◆ Assignment
A faithful, word-for-word transcription of all the data is what is needed.

*-*-*

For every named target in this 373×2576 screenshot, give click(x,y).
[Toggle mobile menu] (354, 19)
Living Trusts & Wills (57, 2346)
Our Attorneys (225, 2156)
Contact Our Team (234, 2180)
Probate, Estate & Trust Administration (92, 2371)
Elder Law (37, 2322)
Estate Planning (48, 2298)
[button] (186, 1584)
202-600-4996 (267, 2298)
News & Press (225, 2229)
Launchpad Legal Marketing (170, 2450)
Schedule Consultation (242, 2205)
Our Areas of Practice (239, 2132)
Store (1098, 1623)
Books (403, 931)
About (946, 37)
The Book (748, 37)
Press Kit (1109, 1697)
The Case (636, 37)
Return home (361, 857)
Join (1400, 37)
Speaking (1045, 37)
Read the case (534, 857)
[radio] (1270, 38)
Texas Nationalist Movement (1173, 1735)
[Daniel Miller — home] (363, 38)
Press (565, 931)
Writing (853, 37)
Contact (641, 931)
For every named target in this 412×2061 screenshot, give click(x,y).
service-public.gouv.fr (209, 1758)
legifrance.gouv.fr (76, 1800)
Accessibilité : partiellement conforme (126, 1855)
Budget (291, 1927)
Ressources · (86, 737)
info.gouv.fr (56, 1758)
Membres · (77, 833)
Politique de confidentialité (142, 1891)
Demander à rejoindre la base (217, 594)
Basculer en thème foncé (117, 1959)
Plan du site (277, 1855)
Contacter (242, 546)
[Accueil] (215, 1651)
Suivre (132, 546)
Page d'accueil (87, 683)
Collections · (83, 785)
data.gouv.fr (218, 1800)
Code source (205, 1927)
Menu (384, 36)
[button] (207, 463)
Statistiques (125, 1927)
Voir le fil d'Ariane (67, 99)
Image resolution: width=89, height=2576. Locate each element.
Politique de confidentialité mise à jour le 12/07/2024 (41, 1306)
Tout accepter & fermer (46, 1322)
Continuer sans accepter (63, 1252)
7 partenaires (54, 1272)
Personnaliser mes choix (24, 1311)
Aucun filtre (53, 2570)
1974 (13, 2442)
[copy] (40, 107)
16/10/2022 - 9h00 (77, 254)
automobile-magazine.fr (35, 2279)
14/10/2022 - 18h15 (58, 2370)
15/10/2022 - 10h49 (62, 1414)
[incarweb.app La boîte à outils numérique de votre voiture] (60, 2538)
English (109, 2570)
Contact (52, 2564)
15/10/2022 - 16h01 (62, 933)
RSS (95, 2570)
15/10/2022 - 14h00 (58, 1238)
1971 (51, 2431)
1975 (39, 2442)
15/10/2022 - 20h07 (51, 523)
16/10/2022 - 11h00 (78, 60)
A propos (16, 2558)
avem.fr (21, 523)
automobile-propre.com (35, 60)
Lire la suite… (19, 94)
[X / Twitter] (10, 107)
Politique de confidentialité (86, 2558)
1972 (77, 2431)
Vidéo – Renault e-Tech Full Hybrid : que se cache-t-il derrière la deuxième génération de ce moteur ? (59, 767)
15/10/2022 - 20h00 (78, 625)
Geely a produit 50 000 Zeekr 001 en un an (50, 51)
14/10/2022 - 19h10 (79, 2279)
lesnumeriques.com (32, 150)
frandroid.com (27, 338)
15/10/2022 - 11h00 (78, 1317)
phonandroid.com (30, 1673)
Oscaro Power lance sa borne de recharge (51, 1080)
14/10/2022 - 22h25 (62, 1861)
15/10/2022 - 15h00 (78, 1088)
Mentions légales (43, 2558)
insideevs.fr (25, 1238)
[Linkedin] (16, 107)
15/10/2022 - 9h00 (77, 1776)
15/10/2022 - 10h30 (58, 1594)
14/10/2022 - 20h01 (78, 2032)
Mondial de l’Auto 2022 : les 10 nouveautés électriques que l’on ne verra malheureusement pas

*-*-*

◆ Output of the task
For every named target in this 373×2576 screenshot, give click(x,y).
[Toggle mobile menu] (354, 19)
Living Trusts & Wills (57, 2346)
Our Attorneys (225, 2156)
Contact Our Team (234, 2180)
Probate, Estate & Trust Administration (92, 2371)
Elder Law (37, 2322)
Estate Planning (48, 2298)
[button] (186, 1584)
202-600-4996 (267, 2298)
News & Press (225, 2229)
Launchpad Legal Marketing (170, 2450)
Schedule Consultation (242, 2205)
Our Areas of Practice (239, 2132)
Store (1098, 1623)
Books (403, 931)
About (946, 37)
The Book (748, 37)
Press Kit (1109, 1697)
The Case (636, 37)
Return home (361, 857)
Join (1400, 37)
Speaking (1045, 37)
Read the case (534, 857)
[radio] (1270, 38)
Texas Nationalist Movement (1173, 1735)
[Daniel Miller — home] (363, 38)
Press (565, 931)
Writing (853, 37)
Contact (641, 931)
For every named target in this 412×2061 screenshot, give click(x,y).
service-public.gouv.fr (209, 1758)
legifrance.gouv.fr (76, 1800)
Accessibilité : partiellement conforme (126, 1855)
Budget (291, 1927)
Ressources · (86, 737)
info.gouv.fr (56, 1758)
Membres · (77, 833)
Politique de confidentialité (142, 1891)
Demander à rejoindre la base (217, 594)
Basculer en thème foncé (117, 1959)
Plan du site (277, 1855)
Contacter (242, 546)
[Accueil] (215, 1651)
Suivre (132, 546)
Page d'accueil (87, 683)
Collections · (83, 785)
data.gouv.fr (218, 1800)
Code source (205, 1927)
Menu (384, 36)
[button] (207, 463)
Statistiques (125, 1927)
Voir le fil d'Ariane (67, 99)
Image resolution: width=89, height=2576. Locate each element.
Politique de confidentialité mise à jour le 12/07/2024 (41, 1306)
Tout accepter & fermer (46, 1322)
Continuer sans accepter (63, 1252)
7 partenaires (54, 1272)
Personnaliser mes choix (24, 1311)
Aucun filtre (53, 2570)
1974 (13, 2442)
[copy] (40, 107)
16/10/2022 - 9h00 (77, 254)
automobile-magazine.fr (35, 2279)
14/10/2022 - 18h15 (58, 2370)
15/10/2022 - 10h49 (62, 1414)
[incarweb.app La boîte à outils numérique de votre voiture] (60, 2538)
English (109, 2570)
Contact (52, 2564)
15/10/2022 - 16h01 (62, 933)
RSS (95, 2570)
15/10/2022 - 14h00 (58, 1238)
1971 (51, 2431)
1975 (39, 2442)
15/10/2022 - 20h07 (51, 523)
16/10/2022 - 11h00 (78, 60)
A propos (16, 2558)
avem.fr (21, 523)
automobile-propre.com (35, 60)
Lire la suite… (19, 94)
[X / Twitter] (10, 107)
Politique de confidentialité (86, 2558)
1972 (77, 2431)
Vidéo – Renault e-Tech Full Hybrid : que se cache-t-il derrière la deuxième génération de ce moteur ? (59, 767)
15/10/2022 - 20h00 (78, 625)
Geely a produit 50 000 Zeekr 001 en un an (50, 51)
14/10/2022 - 19h10 (79, 2279)
lesnumeriques.com (32, 150)
frandroid.com (27, 338)
15/10/2022 - 11h00 (78, 1317)
phonandroid.com (30, 1673)
Oscaro Power lance sa borne de recharge (51, 1080)
14/10/2022 - 22h25 (62, 1861)
15/10/2022 - 15h00 (78, 1088)
Mentions légales (43, 2558)
insideevs.fr (25, 1238)
[Linkedin] (16, 107)
15/10/2022 - 9h00 (77, 1776)
15/10/2022 - 10h30 (58, 1594)
14/10/2022 - 20h01 (78, 2032)
Mondial de l’Auto 2022 : les 10 nouveautés électriques que l’on ne verra malheureusement pas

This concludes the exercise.